Through this process, I had to learn who I was, not who others wanted me to be. I feel like I didn’t start living the life I wanted to until my junior year. But I've learned this is okay. We're all on this journey, which isn't about the speed, but the destination. I’ve also learned that more people than I could ever imagine care about me and believe in me, and this has been a difficult perspective to learn.
When in a deep spiral, your head can make you feel very isolated and lonely. Making others seem like they don’t care, and ultimately making them seem like they don’t want to be in your life.
Not only does my therapist help me, but my outlets as well. Music, art, books, school work, hobbies, helping others, and many more have kept me here. Outlets are so important to who I am today! I’m so happy to be here, to be able to live this beautiful life, and find out who I am. I still struggle with Anxiety disorder and inattentive ADHD, which are challenging at times. But I feel immense relief learning about myself and how to cope with these things actively. Getting better and seeing progress feels way better than holding onto the dark places we may find ourselves in.

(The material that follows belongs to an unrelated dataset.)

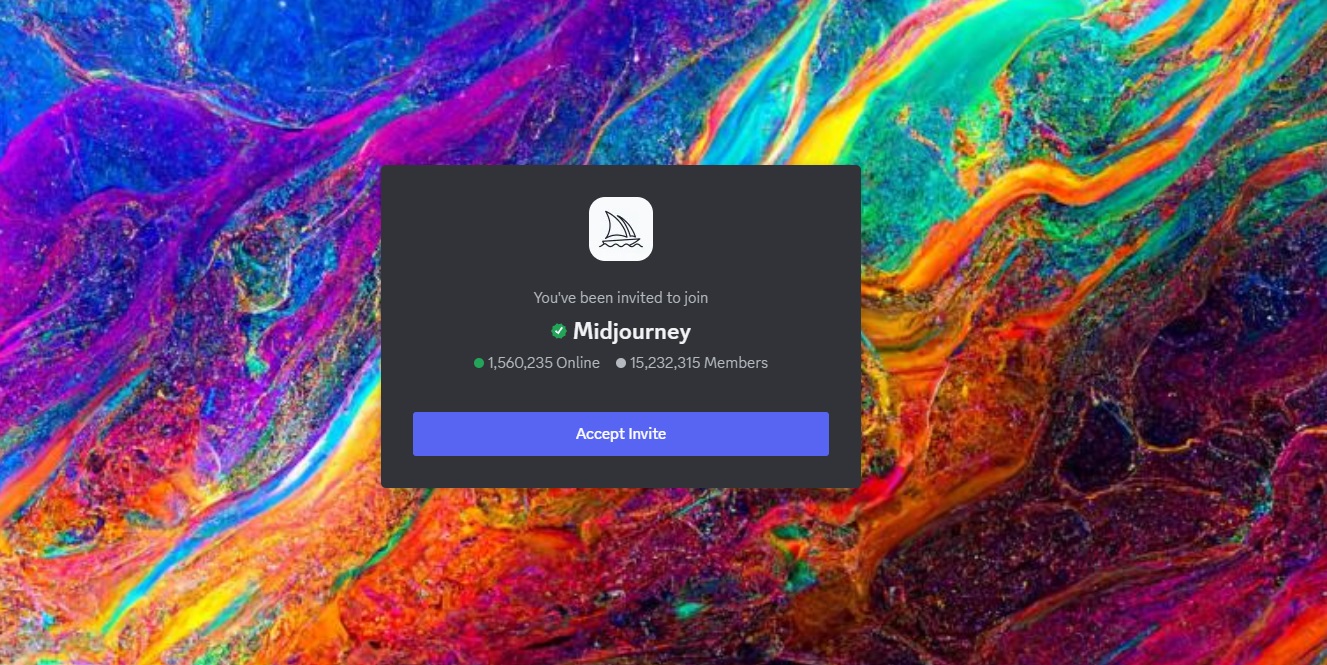Click colorful background below the invite card
Image resolution: width=1327 pixels, height=665 pixels.
[x=620, y=580]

I am in disbelief every day at what I’m capable of now that I’ve begun my path to mental wellness. I am so blessed to be in a position to help others receive the care and support they need when struggling. I am so grateful that I had people around me who supported my decision to go to therapy and believed in my struggles with mental health. This is a luxury that not everyone has. I hope one day, with progress, everyone can understand that taking care of mental health is just as important as taking care of physical health.

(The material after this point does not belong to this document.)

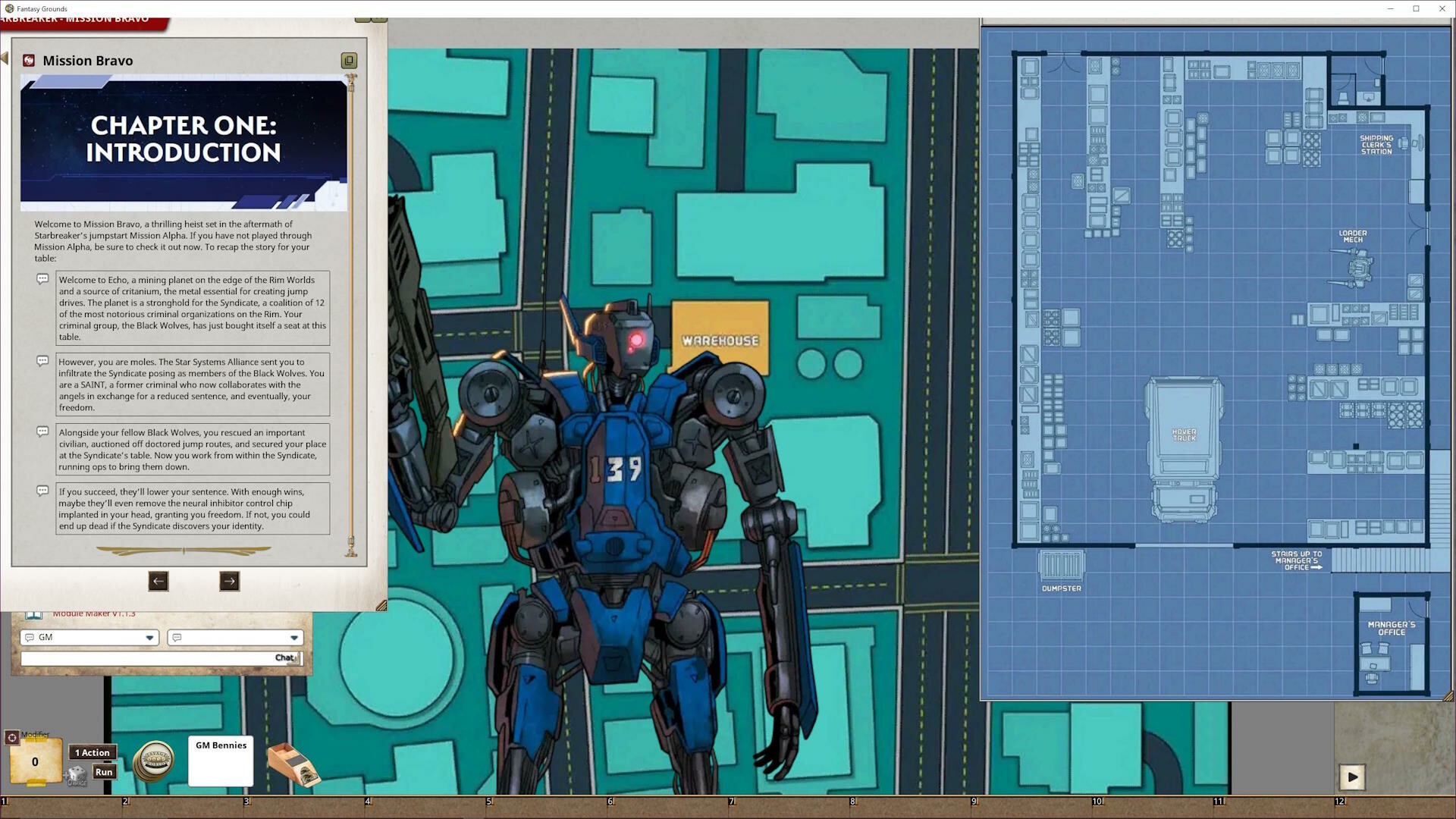1456x819 pixels.
Task: Go to next page with right arrow
Action: pyautogui.click(x=229, y=582)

With that, I know accessing therapy and other resources for mental health can be difficult, so I’ve included a few places you can access for free. I will also include informational resources if you're interested in learning about suicide prevention. Help is available and extremely important, you are not alone. Don’t be afraid to ask if you need support, ask someone close to you or that you trust to do it with you. It can make it less scary and feel less daunting. Getting help is worth it. Even if you can’t see a bright version of yourself in the mirror right now, it exists. Every moment is worth living.

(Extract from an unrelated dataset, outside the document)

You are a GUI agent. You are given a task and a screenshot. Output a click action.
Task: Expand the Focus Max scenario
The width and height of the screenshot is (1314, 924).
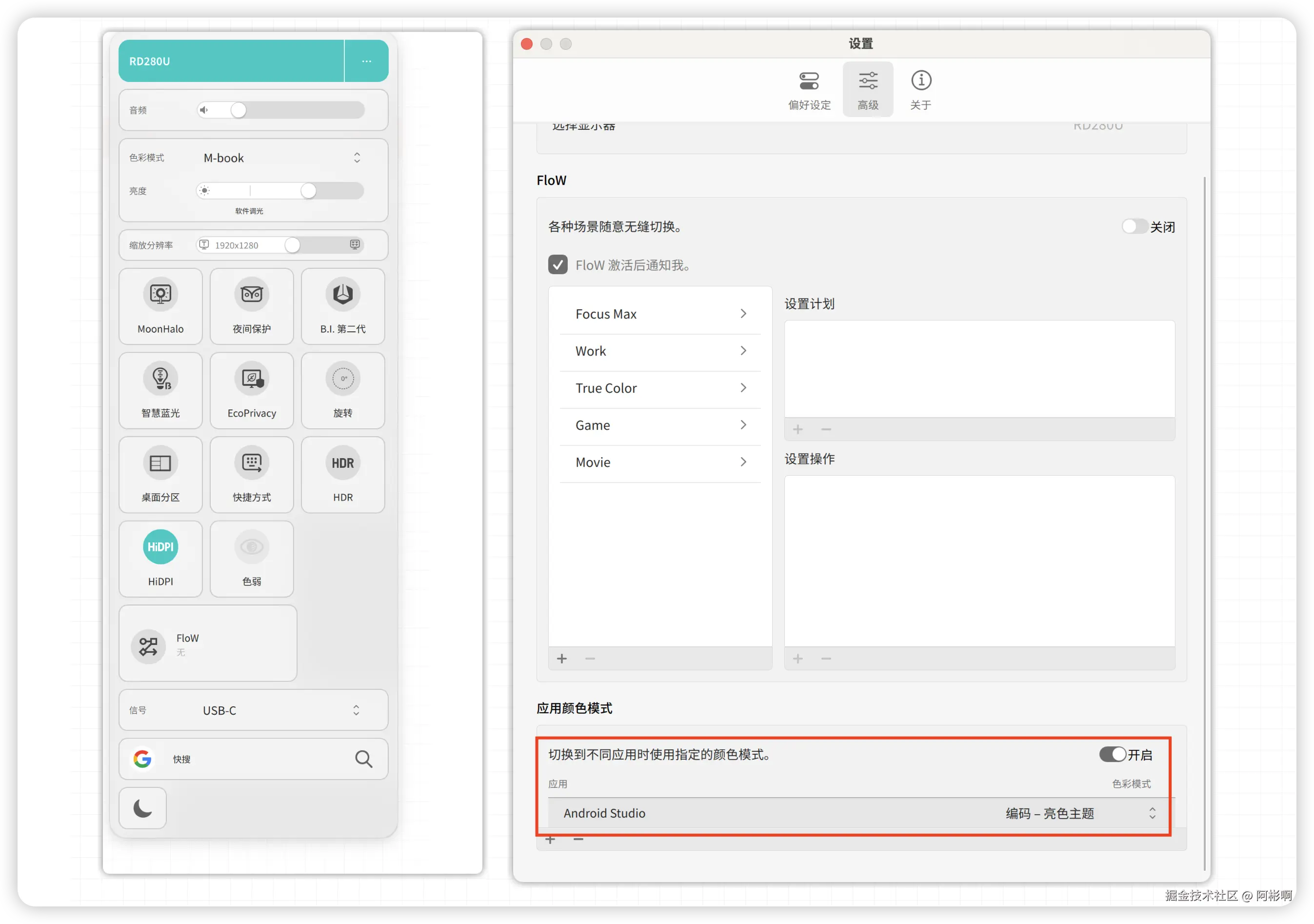(x=743, y=314)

I am so thankful to be here, and I'm so happy that you are too. Take care of yourself, your neighbor, and everyone around you. Choosing kindness and taking time out of your day to check in on others will make this world a better place. Let's pay it forward.
The 988 Suicide & Crisis Lifeline: provides free and confidential emotional support to people in suicidal crisis or emotional distress 24 hours a day, 7 days a week, across the United States and its territories. The 988 Lifeline is comprised of a national network of over 200 local crisis centers, combining local care and resources with national standards and best practices.
https://988lifeline.org/get-help/
The Trevor Project: The Trevor Project’s crisis counselors are available 24/7 to provide support to young people in crisis on the platforms they spend their time — online and on the phone. https://www.thetrevorproject.org/get-help/
Mental Health America: Mental Health America advances the mental health and well-being of all people living in the U.S. through public education, research, advocacy and public policy, and direct service.
https://mhanational.org/get-help
Finding Treatment: the confidential and anonymous resource for persons seeking treatment for mental and substance use disorders in the United States and its territories.
https://findtreatment.gov/
Ohio Suicide Prevention Foundation: Saving lives by connecting every Ohioan to hope, help, and suicide prevention resources.